От священников - серебряной горы спины священника - только затем горы, чтобы скрыть, мне и Бог казался страшным: священником, только еще страшней, серебряной горой: Араратом. И три барана детской скороговорки - "На горе Арарат три барана орали" - конечно, орали от страха, оттого, что остались одни с Богом.

Бог для меня был - страх.

Ничего, ничего, кроме самой мертвой, холодной как лед и белой как снег скуки, я за все мое младенчество в церкви не ощутила. Ничего, кроме тоскливого желания: когда же кончится? и безнадежного сознания: никогда. Это было еще хуже симфонических концертов в Большом зале Консерватории [7; 46–48].

Елена Александровна Извольская:

Мы приходили к ней на огонек, и она поила нас чаем или вином. А по праздникам баловала нас: блинами на масленицу, пасхой и куличом после светлой заутрени. Мы вместе ходили в маленькую медонскую церковь Св. Иоанна Воина, очень скромную, но красиво расписанную. Марина редко говорила о религии, но просто и чистосердечно соблюдала церковные обряды. Заутреня в Медоне была как бы продолжением пасхальной ночи в Москве [1; 403].

Зинаида Алексеевна Шаховская:

О религии или вере в Бога мне не пришлось с ней говорить, но я была ей благодарна за то, что никогда не прочла у нее ни одной строчки, которая показалась бы мне оскорблением моей веры. Для нее - Поэт "никогда не атеист, всегда многобожец, с той только разницей, что высшие знают старшего… Большинство же и этого не знает и слепо чередуют Христа с Дионисом, не понимая, что уже сопоставление этих имен - кощунство и святотатство".

И вот этого-то святотатства Марина Цветаева никогда не совершала, инстинктивно зная сравнительность ценностей [1; 427].

Марина Ивановна Цветаева:

Есть рядом с нашей подлой жизнью - другая жизнь: торжественная, нерушимая, непреложная: жизнь Церкви. Те же слова, те же движения, - всё, как столетия назад. Вне времени, то есть вне измены.

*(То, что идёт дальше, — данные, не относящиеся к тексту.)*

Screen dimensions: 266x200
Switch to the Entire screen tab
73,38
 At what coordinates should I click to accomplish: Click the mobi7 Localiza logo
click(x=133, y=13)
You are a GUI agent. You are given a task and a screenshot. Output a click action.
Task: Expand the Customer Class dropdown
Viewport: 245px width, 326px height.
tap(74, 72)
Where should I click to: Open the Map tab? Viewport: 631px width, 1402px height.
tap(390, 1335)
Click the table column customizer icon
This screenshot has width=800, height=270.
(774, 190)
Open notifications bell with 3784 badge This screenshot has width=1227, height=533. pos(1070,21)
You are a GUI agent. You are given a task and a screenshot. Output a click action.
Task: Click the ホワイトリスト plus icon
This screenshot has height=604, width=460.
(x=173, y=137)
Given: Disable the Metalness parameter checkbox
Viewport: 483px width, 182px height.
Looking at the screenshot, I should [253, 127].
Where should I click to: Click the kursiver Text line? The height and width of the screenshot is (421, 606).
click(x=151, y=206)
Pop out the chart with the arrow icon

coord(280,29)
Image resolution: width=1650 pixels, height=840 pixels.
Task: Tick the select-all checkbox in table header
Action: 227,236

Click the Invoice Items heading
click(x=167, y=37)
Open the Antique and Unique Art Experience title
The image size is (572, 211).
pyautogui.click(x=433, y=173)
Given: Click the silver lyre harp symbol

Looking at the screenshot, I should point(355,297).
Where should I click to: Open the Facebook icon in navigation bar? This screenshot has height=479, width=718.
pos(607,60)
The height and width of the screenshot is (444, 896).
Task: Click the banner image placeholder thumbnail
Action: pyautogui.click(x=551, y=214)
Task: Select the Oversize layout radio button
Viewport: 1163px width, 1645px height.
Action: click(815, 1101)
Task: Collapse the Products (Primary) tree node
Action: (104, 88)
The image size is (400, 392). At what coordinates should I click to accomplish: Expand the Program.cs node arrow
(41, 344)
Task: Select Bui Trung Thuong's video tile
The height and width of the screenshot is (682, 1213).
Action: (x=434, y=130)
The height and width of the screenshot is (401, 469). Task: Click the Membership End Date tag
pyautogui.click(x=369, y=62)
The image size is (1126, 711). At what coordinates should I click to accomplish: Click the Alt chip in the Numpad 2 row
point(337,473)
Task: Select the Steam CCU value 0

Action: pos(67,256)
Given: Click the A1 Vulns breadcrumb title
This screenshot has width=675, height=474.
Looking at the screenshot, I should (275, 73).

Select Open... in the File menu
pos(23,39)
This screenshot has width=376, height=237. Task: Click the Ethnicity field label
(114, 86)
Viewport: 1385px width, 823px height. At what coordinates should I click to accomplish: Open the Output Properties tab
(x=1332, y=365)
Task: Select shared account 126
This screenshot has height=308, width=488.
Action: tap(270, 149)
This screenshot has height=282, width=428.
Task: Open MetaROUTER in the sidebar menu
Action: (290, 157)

Мы слишком мало об этом помним [12; 37].

Марина Ивановна Цветаева.Из письма В. Н. Буниной. Кламар, 28 апреля 1934 г.:

Любить Бога - завидная доля! [9; 271]

Ольга Алексеевна Мочалова:

Был уже январь (1940 г. - Сост.), на улице продавались елки. М. И. сказала: "Что такое елка без Христа?" [1:493]

Свойства ума и мышления

Николай Артемьевич Еленев:

Пытливости разума и остроте мышления Цветаевой когда-нибудь будет отведено особое место в работах о ее творчестве и литературных созданиях. Без какой бы то ни было предварительной научной подготовки или исследовательского опыта, Марина постигла непосредственно изначальные истины, которые огромному большинству сообщаются или чужой мыслью, или приобретаются в итоге долгого созерцания и духовного саморазвития. Ум Цветаевой и ее способность даже в незначительно-повседневной беседе поколебать общепринятые, преемственно-утвердившиеся исповедания и взгляды не только поражали многих, но и пугали [1; 269–270].

Марк Львович Слоним:

МИ была чрезвычайно умна. У нее был острый, сильный и резкий ум - соединявший трезвость, ясность со способностью к отвлеченности и общим идеям, логическую последовательность с неожиданным взрывом интуиции. Эти ее качества с особенной яркостью проявлялись в разговорах с теми, кого она считала достойными внимания [1; 322].